Bu yılki Küresel Risk Raporu'nun, gelecek 10 yıllık döneme yönelik 5 ana risk kategorisinde, 31 küresel riski hem gerçekleşme olasılığı hem de etki gücüne göre ölçümlediğini ve bu sayede hangi risklerin önceliklendirilmesi gerektiğine ışık tuttuğunu ifade eden Bayazıt, şunları söyledi:
"Raporun diğer önemli katkılarından biri ise, risklerin etkileşim ağına ilişkin kapsamlı bir analiz sunmasıdır. Riski herhangi bir olayın hedefleri etkileme durumu ya da en basit anlamda tahmin edilen ile gerçek sonuç arasındaki fark olarak tanımlayabiliriz. Bu farkın belirsizliği, gerek günlük hayatımızda kişisel gerekse de kurum kimliği altında profesyonel yaşantımızdaki tüm eylemlerimizde karar alma sürecimizi etkiler. Küreselleşme neticesinde artan belirsizlikler, karmaşıklaşan süreçler ve artan rekabet gibi birçok faktör sonucu risk, artık kaçınabileceğimiz bir unsur olmaktan çıkmıştır. Riskten kaçınmak yerine, şirketler riski stratejik bir araç olarak görmeye ve riski sistematik olarak yöneterek rekabet edebilme güçlerini artırmaya yönelmektedir. Şirketlerin hissedarlarına mümkün olan en yüksek değeri sağlayabilmeleri ve sürdürülebilir büyüme stratejileri için risklerin saptanması, ölçülmesi, belirlenen risklerin önceliklendirilmesi, sonuçlarının öngörülmesi ve bunlara karşılık bir strateji geliştirilmesi kaçınılmazdır."

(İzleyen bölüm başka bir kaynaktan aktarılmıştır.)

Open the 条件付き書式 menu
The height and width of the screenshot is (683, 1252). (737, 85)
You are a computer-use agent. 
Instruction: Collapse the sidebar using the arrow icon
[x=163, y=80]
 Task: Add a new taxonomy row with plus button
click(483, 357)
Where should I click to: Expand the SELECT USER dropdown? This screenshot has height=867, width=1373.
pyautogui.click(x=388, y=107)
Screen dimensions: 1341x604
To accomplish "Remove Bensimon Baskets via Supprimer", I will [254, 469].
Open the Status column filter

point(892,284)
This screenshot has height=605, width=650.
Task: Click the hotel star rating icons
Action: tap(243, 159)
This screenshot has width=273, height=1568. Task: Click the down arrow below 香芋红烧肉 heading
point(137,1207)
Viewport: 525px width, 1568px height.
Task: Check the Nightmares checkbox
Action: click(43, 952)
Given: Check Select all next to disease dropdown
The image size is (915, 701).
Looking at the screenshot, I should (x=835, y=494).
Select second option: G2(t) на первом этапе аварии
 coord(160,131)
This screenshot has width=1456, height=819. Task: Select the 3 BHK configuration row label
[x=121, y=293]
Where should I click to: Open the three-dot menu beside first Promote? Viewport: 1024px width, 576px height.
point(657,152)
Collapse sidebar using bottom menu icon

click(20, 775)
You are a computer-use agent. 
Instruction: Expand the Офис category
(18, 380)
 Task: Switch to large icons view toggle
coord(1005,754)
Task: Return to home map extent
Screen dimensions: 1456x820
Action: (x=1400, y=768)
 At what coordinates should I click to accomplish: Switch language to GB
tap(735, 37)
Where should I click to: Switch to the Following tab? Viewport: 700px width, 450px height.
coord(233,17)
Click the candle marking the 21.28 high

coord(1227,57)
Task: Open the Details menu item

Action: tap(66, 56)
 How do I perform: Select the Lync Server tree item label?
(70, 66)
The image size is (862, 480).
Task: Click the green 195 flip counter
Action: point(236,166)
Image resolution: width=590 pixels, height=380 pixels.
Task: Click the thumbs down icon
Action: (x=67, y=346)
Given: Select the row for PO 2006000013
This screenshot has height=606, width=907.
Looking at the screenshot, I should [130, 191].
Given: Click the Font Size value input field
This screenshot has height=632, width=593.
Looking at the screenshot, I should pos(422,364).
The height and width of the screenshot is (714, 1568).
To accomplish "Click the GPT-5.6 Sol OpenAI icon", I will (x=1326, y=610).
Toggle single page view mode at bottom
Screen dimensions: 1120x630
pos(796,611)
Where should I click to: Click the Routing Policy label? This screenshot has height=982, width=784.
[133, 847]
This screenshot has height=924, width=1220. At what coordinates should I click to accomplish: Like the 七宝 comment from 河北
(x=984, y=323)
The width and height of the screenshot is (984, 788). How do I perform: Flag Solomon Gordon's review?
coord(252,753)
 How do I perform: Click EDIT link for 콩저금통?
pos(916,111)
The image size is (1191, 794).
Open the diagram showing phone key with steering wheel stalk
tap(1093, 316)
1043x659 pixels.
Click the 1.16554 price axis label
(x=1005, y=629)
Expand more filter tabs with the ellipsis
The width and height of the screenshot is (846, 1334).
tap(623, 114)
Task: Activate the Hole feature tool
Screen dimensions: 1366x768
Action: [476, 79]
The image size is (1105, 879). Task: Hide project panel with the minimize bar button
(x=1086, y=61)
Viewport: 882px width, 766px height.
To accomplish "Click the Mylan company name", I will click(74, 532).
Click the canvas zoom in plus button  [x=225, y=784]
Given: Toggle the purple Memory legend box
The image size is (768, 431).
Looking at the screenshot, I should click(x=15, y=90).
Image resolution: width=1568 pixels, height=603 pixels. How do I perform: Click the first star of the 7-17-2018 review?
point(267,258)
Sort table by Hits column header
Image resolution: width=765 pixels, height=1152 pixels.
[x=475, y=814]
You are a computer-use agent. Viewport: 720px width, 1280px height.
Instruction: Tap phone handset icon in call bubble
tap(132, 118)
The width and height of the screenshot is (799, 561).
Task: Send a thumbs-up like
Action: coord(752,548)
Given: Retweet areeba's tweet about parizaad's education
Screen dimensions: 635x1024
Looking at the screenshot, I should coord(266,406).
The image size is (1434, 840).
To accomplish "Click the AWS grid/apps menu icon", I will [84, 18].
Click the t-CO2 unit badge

Bayazıt, bu kapsamda, risk yönetiminin, icranın bir parçası, stratejik karar almanın ilk adımı ve aynı zamanda bir fırsat yönetimi olduğunu anlatarak, "Ancak, risk yönetimi ve kurumsal risk yönetiminin birbirinden ayırt edilmesi gerekmektedir. Risk yönetimi, büyük oranda şirketlerin birim ve yöneticilerinin şirket içinde gerçekleştirdiği operasyonel uygulamalar iken kurumsal risk yönetiminde değişik risk alanlarının birbirleriyle etkileşimi önem kazanmaktadır" diye konuştu.
"Tüm kesimler için kurumsal risk yönetimi ayırt edici bir unsur haline geldi"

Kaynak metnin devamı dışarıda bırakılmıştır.